Scientists have used advanced imaging techniques to find how the brain forms memories.
The insights into the molecular basis of memory were made possible by a mouse model in which molecules crucial to making memories were given fluorescent "tags" so they could be observed travelling in real time in living brain cells.
Efforts to discover how neurons make memories have long confronted a major roadblock: Neurons are extremely sensitive to any kind of disruption, yet only by probing their innermost workings scientists can view the molecular processes that culminate in memories, researchers said.
To peer deep into neurons without harming them, researchers at Albert Einstein College of Medicine of Yeshiva University, US, fluorescently tagged all molecules of messenger RNA (mRNA) that code for beta-actin protein - an essential structural protein found in large amounts in brain neurons and considered a key player in making memories.
The mRNA is a family of RNA molecules that copy DNA's genetic information and translate it into the proteins that make life possible.
"It's noteworthy that we were able to develop this mouse without having to use an artificial gene or other interventions that might have disrupted neurons and called our findings into question," said Robert Singer, the senior author of the research.
Researchers stimulated neurons from the mouse's hippocampus, where memories are made and stored, and then watched fluorescently glowing beta-actin mRNA molecules form in the nuclei of neurons and travel within dendrites, the neuron's branched projections.

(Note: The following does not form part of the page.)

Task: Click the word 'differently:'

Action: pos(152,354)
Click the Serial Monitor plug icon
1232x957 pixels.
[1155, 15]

They discovered that mRNA in neurons is regulated through a novel process described as "masking" and "unmasking," which allows beta-actin protein to be synthesised at specific times and places and in specific amounts.

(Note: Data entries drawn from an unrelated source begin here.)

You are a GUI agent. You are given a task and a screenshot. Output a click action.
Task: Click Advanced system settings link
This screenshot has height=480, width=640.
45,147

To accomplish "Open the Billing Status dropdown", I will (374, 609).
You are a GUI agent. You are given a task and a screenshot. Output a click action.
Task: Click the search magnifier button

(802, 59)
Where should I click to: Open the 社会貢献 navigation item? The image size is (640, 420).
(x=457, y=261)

"We know the beta-actin mRNA we observed was 'normal' RNA, transcribed from the mouse's naturally occurring beta-actin gene," said Singer.
Neurons come together at synapses, where slender dendritic "spines" of neurons grasp each other, much as the fingers of one hand bind those of the other.

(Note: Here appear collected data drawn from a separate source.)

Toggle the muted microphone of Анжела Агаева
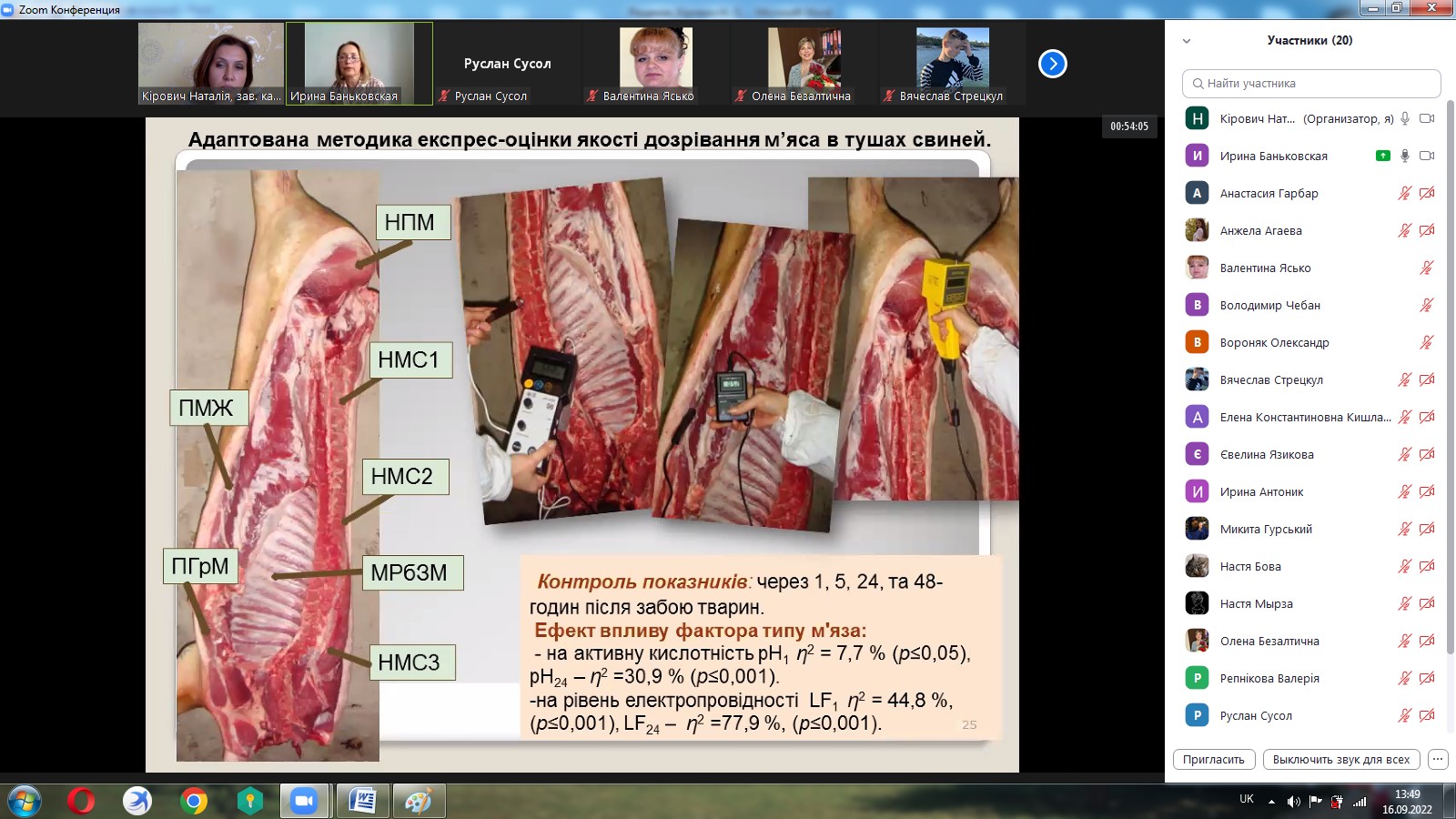Viewport: 1456px width, 819px height. [1405, 230]
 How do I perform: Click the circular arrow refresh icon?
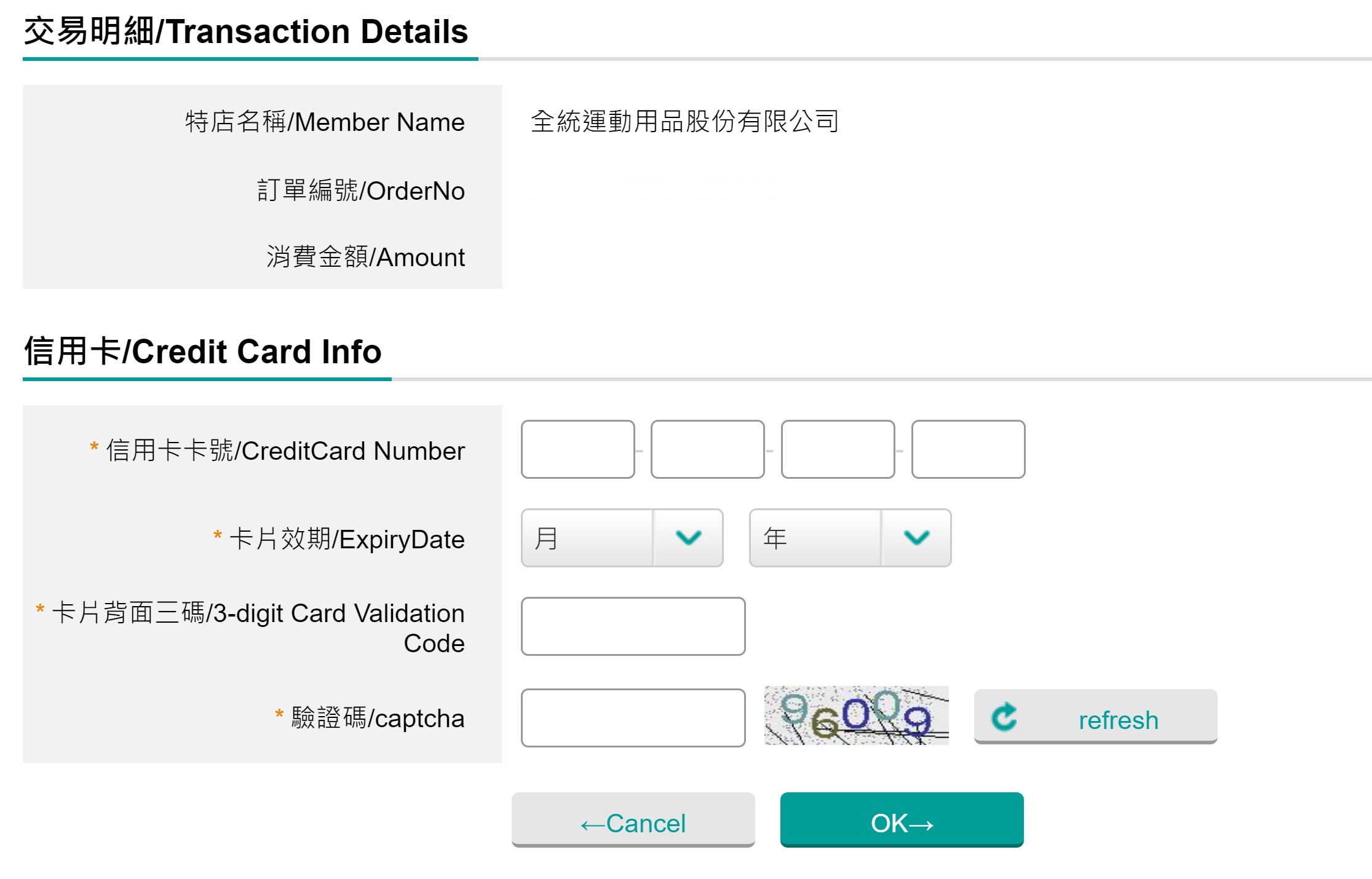1004,717
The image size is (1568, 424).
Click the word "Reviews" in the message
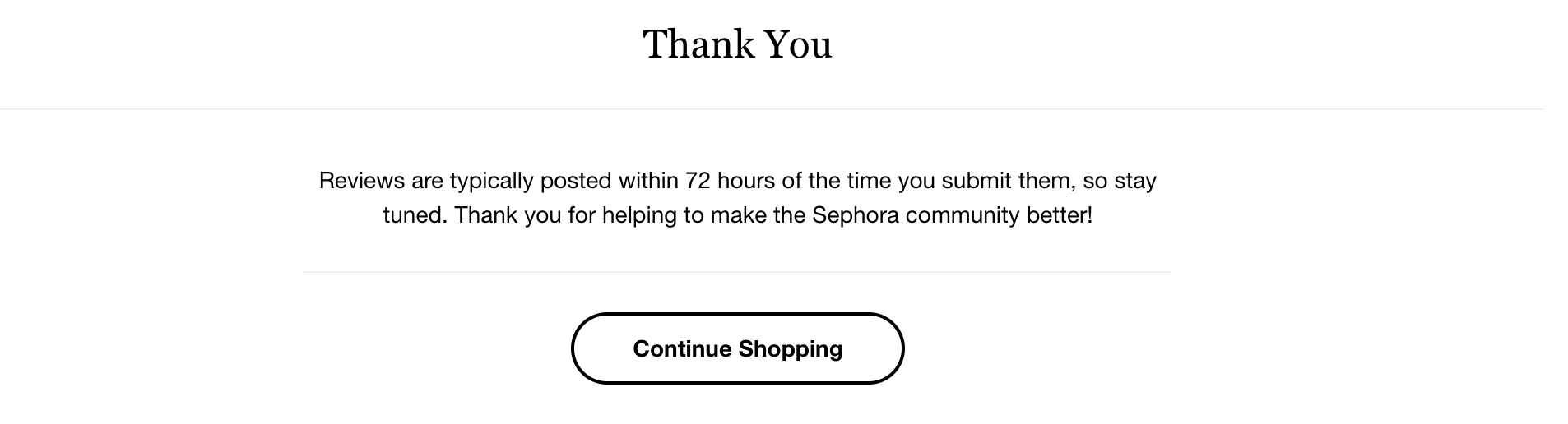click(362, 181)
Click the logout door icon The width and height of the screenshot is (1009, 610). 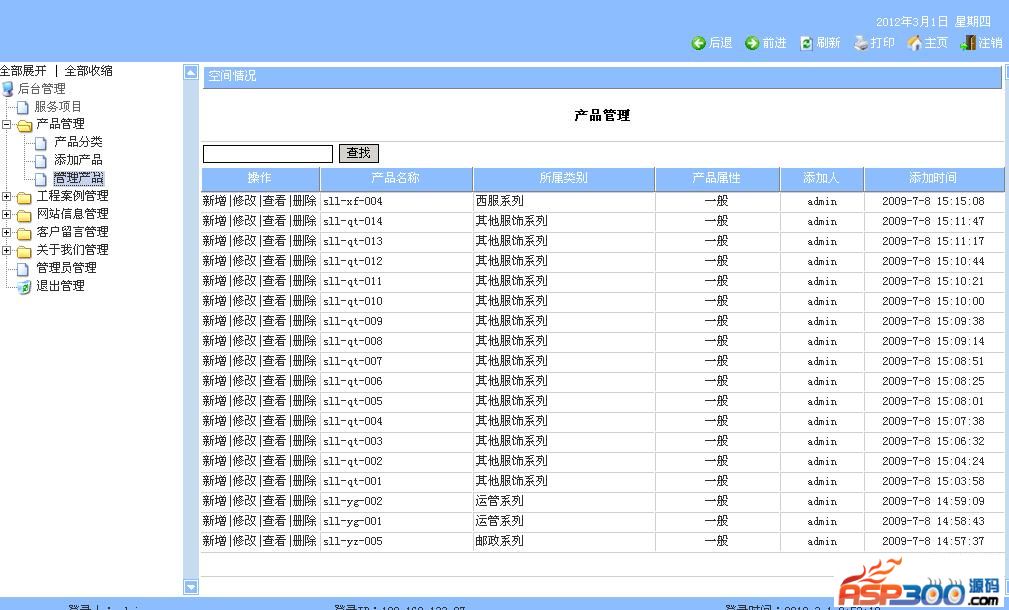pos(968,43)
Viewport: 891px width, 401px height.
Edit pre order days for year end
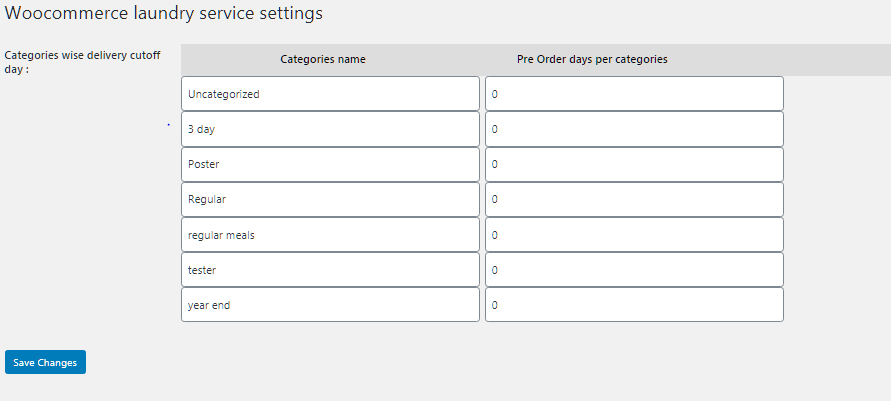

Evidence indicates that repeated neural stimulation increases the strength of synaptic connections by changing the shape of these interlocking dendrite "fingers."
Beta-actin protein appears to strengthen these synaptic connections by altering the shape of dendritic spines.
Memories are thought to be encoded when stable, long-lasting synaptic connections form between neurons in contact with each other.
The research was published in journal Science.